#### PAGE EXCERPT:
So I googled and saw the video of recommended fixes, then smithed and updated the Mosquito - fires fine and also fires without mag now.

The slide does do better oiled.

Quite a nice little pistol. Hopefully Sig takes the complaints to heart and fixes the bugs in this bug.


----------



## Scorpion8 (Jan 29, 2011)

CW said:


> So I googled and saw the video of recommended fixes, ...


Can you put up a link to that video? Mine runs fine but I'd love to review it.


----------



## CW (Mar 20, 2015)

This was the better youtube which included the magazine de-burring.

Don't like the live ammo present but the information is good.

As for being able to fire without the magazine, this requires much more disassembly and should only be done by a gunsmith and likely voids any warranty.


----------



## CW (Mar 20, 2015)

Gave the Sig a workout this weekend. Federals went through with no problems.

Swithched to Winchester Tatical (black copper) and jam, ft-feed, ft-extract, stovepipes........

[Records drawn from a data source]

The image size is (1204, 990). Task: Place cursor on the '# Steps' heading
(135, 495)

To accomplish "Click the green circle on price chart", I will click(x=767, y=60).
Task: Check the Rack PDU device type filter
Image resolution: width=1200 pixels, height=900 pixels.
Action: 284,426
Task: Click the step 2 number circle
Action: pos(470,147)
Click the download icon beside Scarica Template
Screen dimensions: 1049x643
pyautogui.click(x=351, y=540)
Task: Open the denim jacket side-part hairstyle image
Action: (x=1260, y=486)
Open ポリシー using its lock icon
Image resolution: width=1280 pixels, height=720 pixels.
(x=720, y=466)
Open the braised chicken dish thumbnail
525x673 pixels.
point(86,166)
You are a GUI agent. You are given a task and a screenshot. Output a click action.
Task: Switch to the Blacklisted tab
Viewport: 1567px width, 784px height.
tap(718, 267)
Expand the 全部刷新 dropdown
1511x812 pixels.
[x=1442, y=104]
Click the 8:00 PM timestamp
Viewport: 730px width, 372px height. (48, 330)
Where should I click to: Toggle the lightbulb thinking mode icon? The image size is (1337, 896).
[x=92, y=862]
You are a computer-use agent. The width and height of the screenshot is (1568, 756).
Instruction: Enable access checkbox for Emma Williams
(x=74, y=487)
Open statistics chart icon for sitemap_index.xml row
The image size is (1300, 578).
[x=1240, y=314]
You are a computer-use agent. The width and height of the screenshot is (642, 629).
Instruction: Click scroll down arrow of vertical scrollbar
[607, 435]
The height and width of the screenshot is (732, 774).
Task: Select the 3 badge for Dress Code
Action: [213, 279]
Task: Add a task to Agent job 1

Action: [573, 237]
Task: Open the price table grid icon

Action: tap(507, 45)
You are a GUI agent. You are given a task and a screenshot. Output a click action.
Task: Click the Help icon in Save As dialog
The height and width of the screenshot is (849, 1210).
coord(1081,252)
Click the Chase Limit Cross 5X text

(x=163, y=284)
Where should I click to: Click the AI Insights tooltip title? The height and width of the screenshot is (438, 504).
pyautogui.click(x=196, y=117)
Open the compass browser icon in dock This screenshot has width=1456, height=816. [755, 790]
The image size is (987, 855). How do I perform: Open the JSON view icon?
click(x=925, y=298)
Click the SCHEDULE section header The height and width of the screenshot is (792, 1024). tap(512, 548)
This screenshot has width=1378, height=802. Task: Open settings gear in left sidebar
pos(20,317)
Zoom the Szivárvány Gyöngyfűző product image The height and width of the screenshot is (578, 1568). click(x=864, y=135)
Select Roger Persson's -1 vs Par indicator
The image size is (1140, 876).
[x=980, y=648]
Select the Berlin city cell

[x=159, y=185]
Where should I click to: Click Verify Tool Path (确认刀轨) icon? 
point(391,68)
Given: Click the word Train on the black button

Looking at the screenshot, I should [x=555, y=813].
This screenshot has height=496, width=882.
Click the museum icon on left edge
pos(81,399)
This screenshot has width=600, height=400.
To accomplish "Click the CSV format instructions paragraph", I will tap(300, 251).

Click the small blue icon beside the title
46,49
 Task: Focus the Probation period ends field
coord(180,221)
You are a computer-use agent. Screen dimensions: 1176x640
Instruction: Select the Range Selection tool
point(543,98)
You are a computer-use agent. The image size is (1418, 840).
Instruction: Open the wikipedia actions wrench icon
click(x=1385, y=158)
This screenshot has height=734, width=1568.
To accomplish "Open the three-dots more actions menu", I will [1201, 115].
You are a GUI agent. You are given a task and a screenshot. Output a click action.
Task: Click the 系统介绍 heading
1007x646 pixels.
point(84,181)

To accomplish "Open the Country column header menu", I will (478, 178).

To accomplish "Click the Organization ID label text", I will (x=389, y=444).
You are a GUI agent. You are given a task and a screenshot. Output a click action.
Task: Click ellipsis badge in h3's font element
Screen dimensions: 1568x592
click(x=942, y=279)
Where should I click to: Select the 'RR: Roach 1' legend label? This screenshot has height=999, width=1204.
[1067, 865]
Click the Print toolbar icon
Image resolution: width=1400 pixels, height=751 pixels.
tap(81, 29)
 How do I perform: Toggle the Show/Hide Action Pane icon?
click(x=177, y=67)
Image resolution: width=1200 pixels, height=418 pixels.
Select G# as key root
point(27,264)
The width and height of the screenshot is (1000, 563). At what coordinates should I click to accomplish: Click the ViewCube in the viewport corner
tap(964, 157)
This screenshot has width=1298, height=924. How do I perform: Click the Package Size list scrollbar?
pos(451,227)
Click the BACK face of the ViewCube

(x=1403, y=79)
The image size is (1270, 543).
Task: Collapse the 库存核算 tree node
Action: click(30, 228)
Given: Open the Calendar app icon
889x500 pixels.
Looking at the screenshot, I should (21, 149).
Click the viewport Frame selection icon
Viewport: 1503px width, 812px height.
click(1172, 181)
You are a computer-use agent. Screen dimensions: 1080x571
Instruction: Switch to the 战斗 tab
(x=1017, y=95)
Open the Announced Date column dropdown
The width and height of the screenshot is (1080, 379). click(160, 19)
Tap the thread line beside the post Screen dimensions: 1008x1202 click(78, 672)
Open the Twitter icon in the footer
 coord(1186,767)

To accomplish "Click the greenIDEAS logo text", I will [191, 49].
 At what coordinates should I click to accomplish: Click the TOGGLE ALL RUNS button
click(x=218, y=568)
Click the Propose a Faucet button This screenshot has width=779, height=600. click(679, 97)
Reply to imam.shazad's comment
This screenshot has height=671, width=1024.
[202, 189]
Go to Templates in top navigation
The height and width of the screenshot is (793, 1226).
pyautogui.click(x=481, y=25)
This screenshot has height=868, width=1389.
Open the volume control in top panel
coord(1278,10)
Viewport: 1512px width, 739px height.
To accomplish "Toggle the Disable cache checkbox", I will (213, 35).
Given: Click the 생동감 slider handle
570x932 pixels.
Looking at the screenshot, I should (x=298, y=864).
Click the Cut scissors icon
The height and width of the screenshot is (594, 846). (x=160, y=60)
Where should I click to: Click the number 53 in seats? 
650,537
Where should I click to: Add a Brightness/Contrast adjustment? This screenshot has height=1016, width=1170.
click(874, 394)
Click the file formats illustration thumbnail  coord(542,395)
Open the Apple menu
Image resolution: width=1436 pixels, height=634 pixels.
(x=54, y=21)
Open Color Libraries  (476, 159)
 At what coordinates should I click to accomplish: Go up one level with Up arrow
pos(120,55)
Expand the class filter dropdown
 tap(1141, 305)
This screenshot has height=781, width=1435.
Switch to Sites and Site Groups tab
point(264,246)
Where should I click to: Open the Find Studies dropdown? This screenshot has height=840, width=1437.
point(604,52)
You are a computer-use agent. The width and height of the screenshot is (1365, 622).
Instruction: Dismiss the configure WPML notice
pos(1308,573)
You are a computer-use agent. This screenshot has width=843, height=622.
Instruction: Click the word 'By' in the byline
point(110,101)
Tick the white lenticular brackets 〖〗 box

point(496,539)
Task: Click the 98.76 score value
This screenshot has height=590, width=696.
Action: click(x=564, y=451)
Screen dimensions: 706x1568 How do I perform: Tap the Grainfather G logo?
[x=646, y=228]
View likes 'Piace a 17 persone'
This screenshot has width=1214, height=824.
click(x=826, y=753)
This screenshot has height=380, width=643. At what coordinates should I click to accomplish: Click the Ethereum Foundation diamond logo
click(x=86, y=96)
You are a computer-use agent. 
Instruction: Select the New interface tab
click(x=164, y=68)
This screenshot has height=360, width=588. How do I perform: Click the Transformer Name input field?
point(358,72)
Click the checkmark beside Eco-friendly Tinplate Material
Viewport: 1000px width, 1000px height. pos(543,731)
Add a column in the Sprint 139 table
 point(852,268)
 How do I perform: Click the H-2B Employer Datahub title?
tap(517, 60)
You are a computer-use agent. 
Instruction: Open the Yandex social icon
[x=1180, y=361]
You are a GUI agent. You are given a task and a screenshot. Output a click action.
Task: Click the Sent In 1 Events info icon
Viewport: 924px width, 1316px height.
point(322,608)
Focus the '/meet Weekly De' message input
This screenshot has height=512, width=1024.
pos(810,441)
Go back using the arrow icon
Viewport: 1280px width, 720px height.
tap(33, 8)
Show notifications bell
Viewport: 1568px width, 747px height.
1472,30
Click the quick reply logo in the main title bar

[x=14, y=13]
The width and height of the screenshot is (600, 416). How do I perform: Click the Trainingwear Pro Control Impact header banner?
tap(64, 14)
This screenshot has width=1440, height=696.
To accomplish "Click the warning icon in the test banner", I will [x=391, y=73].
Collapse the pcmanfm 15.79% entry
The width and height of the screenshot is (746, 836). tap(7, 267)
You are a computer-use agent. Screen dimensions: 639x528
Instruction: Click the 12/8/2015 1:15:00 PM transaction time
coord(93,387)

#### WHAT THE TASK REQUIRES:
Write out the part of the pistol forum thread starting with "As for being" and going on through "ft-feed, ft-extract, stovepipes........". The listing has no connection to the pistol forum thread.

#### WRITTEN ANSWER:
As for being able to fire without the magazine, this requires much more disassembly and should only be done by a gunsmith and likely voids any warranty.


----------



## CW (Mar 20, 2015)

Gave the Sig a workout this weekend. Federals went through with no problems.

Swithched to Winchester Tatical (black copper) and jam, ft-feed, ft-extract, stovepipes........